RT: Nah. At first in the first couple of years everyone loved me, like I couldn’t do anything wrong, so everyone was putting everything on Facebook or Instagram saying ‘we love you’, ‘you’re so good’ and all these sorts of things but now, now that we’ve started playing badly and I’ve been here for a few more seasons they’re starting to rip into me, saying ‘you were rubbish today!’ or ‘you should have done this better’, so ever since I’ve started I’ve sort of just gone away from the comments and that sort of thing. You’re going to get people’s opinions and that doesn’t matter to me.
Does it almost make it more.. real, seeing the media side of things? That everything you do is brought to your attention very quickly, whether you have a good game or a bad game?
RT: That’s the sort of thing I don’t like. You’re just 24/7 getting judged in the public eye no matter what you do. Like, one time when we’re coming back from a game in Rotterdam or something playing at 9 o’clock at night, so we’re getting back to Zwolle at 1 or 2 in the morning and there’s a few fans there, they’re tired, you’re tired and you just want to get home and go to sleep. But there’s a few fans there and they want to talk with you and have a chat, and if you just go they can put that on social media and say ‘this guy’s a ****, we stayed there all night and all we wanted to do was have a talk’. I mean, you can sit there and have a talk but you’re talking for an hour. You’ve sorta gotta learn to just deal with the fact that people, some people are going to think you’re a **** and some will know that you’re a good person.
I guess as well, you want to stay and connect with them but at the same time you’re aware that you can’t. You don’t want them to feel like you don’t care, but at the same time you want to go home, you want to go to sleep – it’s 2 a.m.!
RT: There’s certain things that you’ve got to watch, because they do start making stories out of your words.
In this same scenario, they can be recording your conversation and you’ve got no idea what might appear on social media.
RT: Exactly.
This is probably a good example, I don’t want to scare you from everything, that awareness of everything that you do matters outside of this building.
RT: Yeah, that’s the problem. You can have people that know you and think you’re a good guy, you’re genuine and all that sort of thing. But then if somebody reads that one comment you said that was misinterpreted then for the rest of time, or until they meet you, they’re going to think you’re a ****.
Did you ever feel that when you were learning Dutch, that you would say something that could be misinterpreted?
RT: I never do interviews in Dutch.
What about when you speak to your teammates, are there scenarios where you can say something which makes perfect sense when directly translated to English yet they’ll perceive it differently, negatively?
RT: I can speak Dutch, but there are times when that can happen due to the language barrier. There’s been a couple of times where the reporter will say to me ‘why aren’t you speaking in Dutch?’. There was one instance after a game when we didn’t do too well and I was a little bit frustrated and I said ‘because you guys pull out words and I want to make sure that I’m saying the right thing.’

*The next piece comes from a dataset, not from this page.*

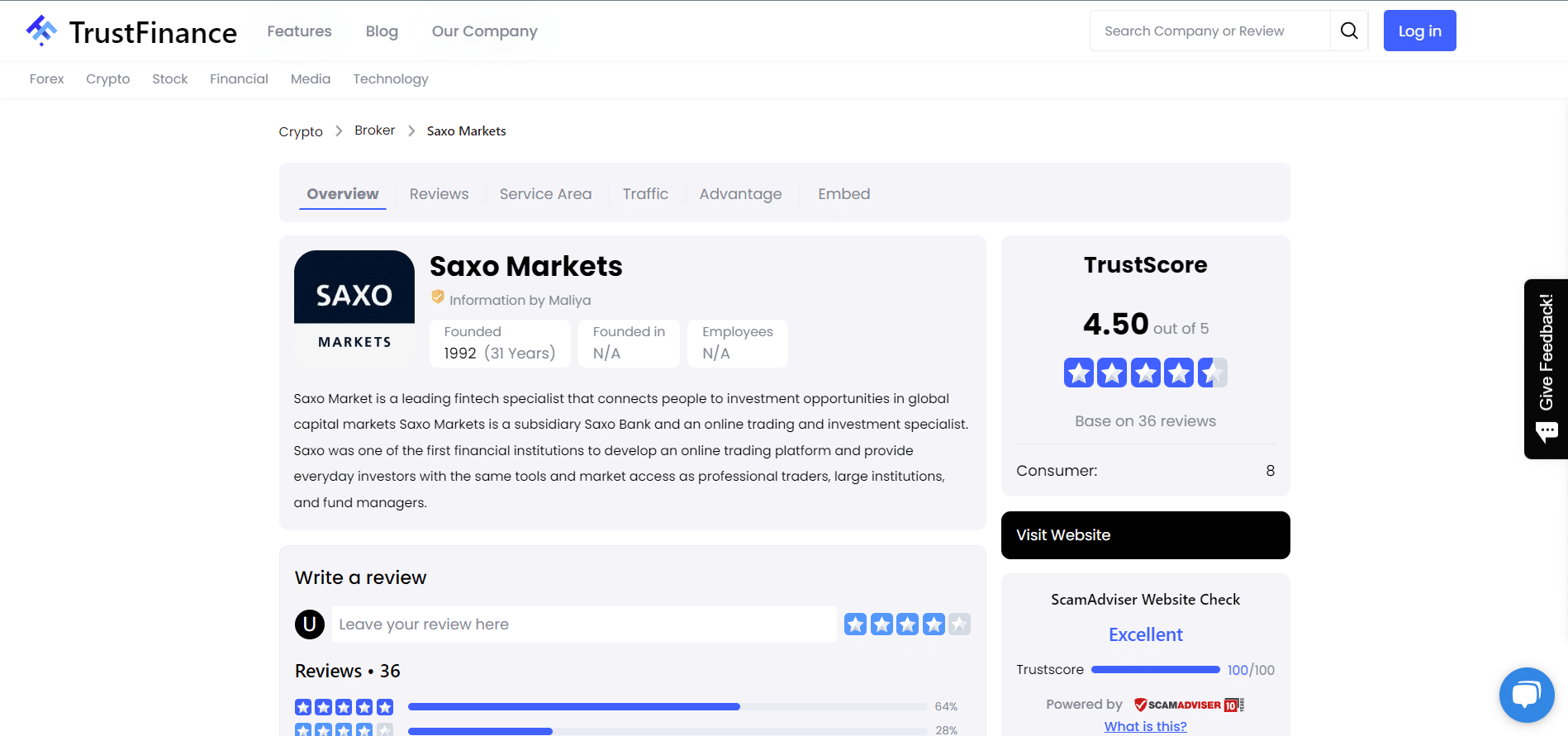
Task: Click the ScamAdviser logo
Action: click(x=1188, y=705)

DE: You don’t do a lot of interviews in the public arena.
RT: No, I talked to the media guy at Zwolle and said any camera stuff, just keep me out of it. You can do that. It’s like Paul Scholes, almost never did an interview. If you don’t like it you don’t have to do it, and that’s the one thing I don’t like about football. I mean, if I was playing for Manchester United and I wasn’t famous I’d be the happiest guy in the world. I don’t like the fame, but at the moment it’s okay because it’s only in Zwolle and I might get noticed in the city people will walk past and go ‘that’s Ryan Thomas!’

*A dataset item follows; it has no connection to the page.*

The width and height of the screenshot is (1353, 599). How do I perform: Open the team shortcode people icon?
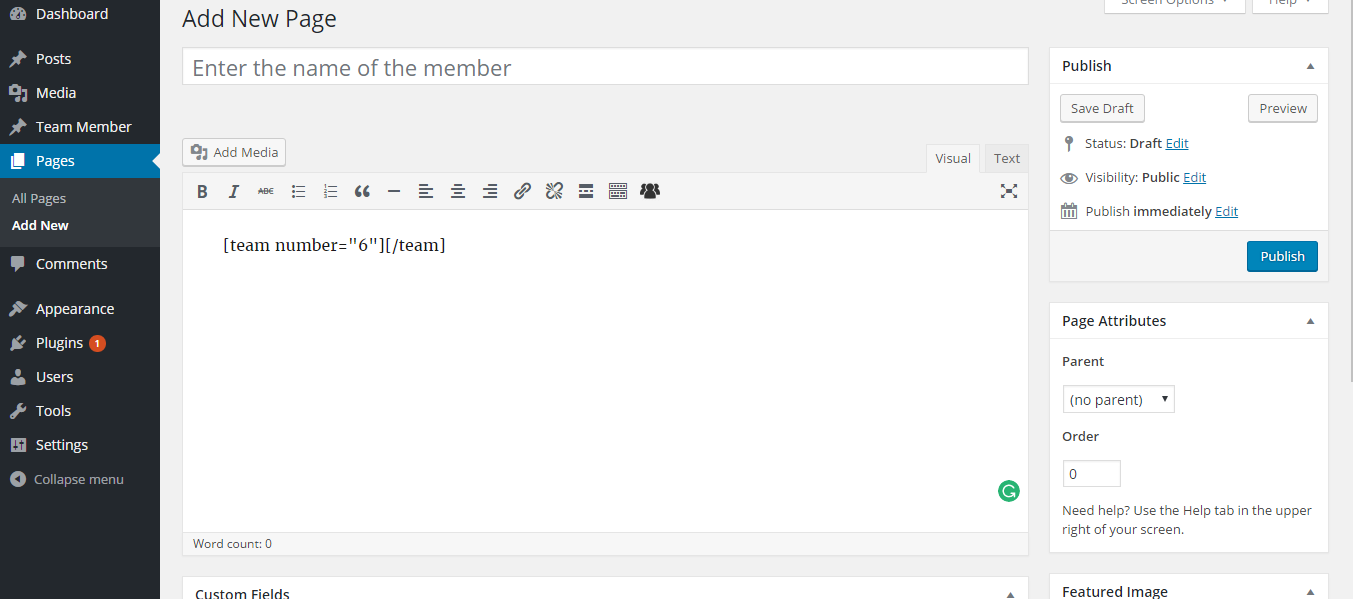650,191
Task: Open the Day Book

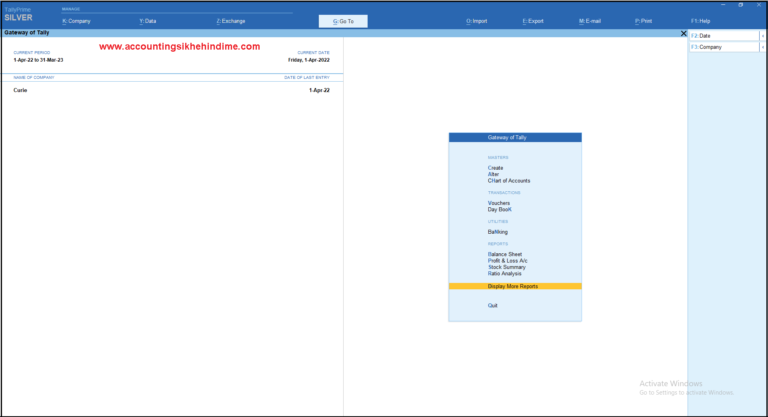Action: click(x=500, y=209)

I was speaking to your girlfriend before and asked if you could just walk around the street and if anybody would notice you, or is it kind of like you’re at a point where you don’t want to go to the supermarket after a bad game..
RT: It’s starting to get like that a little bit, only in Zwolle. Now that I’m coming up as a better player, one of the top players there when we start playing bad they [the fans] start looking at me. Sometimes I’ve gone to the supermarket the day after a game and a few people have come up to me and said y’know, like ‘what’s going on?’ and ‘what’s the moral like?’, ‘why aren’t you doing this and doing that?’
It’s an interesting point that you can’t really illustrate to young kids here as well, that you’re going through this rise where you’re 21, 22 years old and you’ve got a weight of the town on your shoulders. That’s something you can’t really teach at an academy.
DE: No you can’t, of course you can’t. You have to teach the importance of what football does. The football player at Zwolle, for example, has a huge responsibility of the community, of the town, because they have to win football matches. Because you experience in the supermarket the next day after a bad game that they’re not happy. The job of the football team in the community is to raise the profile and the happiness of the average person.
That’s a point as well, that the fan is physically paying money and spending their time coming to watch you.
DE: The fans are paying your wages. They may not pay the wages through the turnstiles but now they pay the wages through subscriptions to the T.V. We spoke always to the kids when they were young, y’know, don’t forget who pays your wages, it’s the fan. It’s the person that you see in the supermarket and obviously when things are good he’s your friend but when things are bad, you have to deal with those two enemies. When you’re winning football matches, thank you! When you’re losing football matches, thank you!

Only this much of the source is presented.